Information provided below:
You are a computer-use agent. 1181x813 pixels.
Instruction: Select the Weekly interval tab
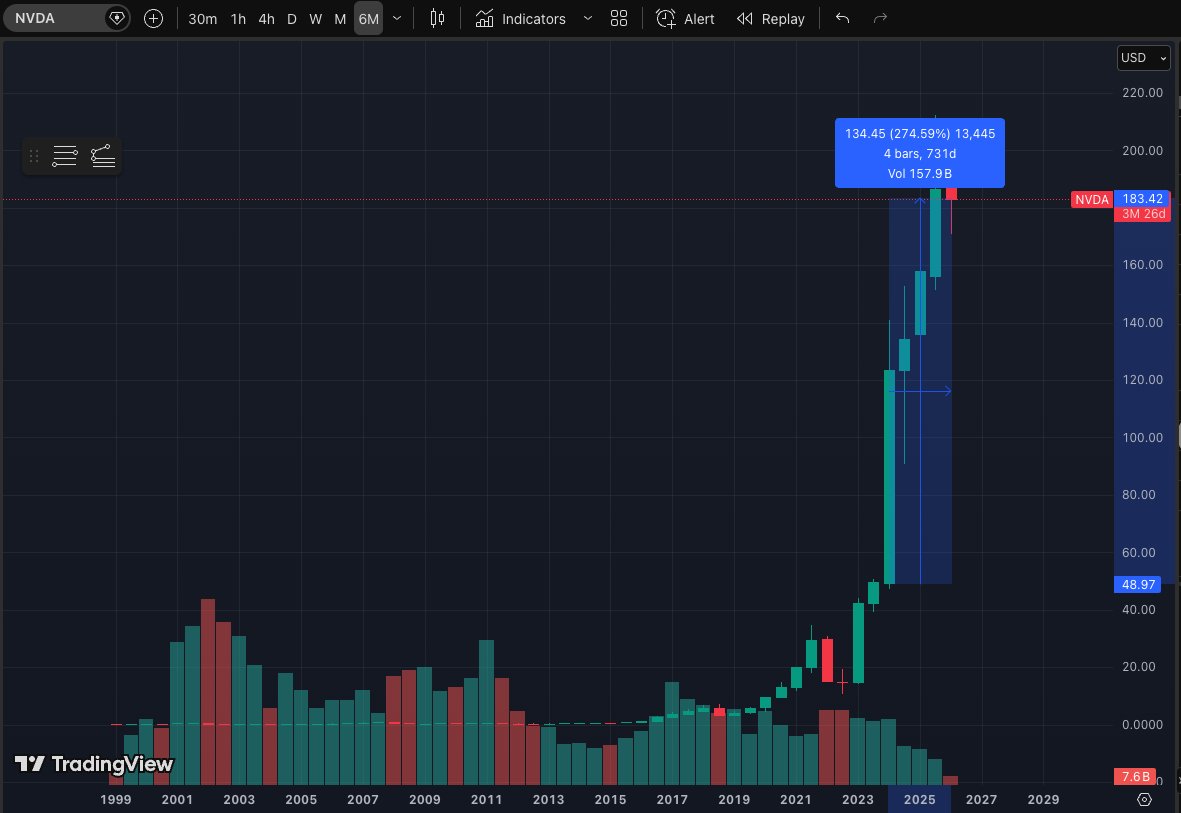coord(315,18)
End of Information provided.
Information provided below:
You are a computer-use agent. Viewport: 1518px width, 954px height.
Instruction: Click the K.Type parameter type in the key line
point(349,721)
End of Information provided.
Problem requirements: Reproduce each line of the records in which "agent" appears.

Result:
You are a computer-use agent. 1181x813 pixels.
You are a computer-use agent. Viewport: 1518px width, 954px height.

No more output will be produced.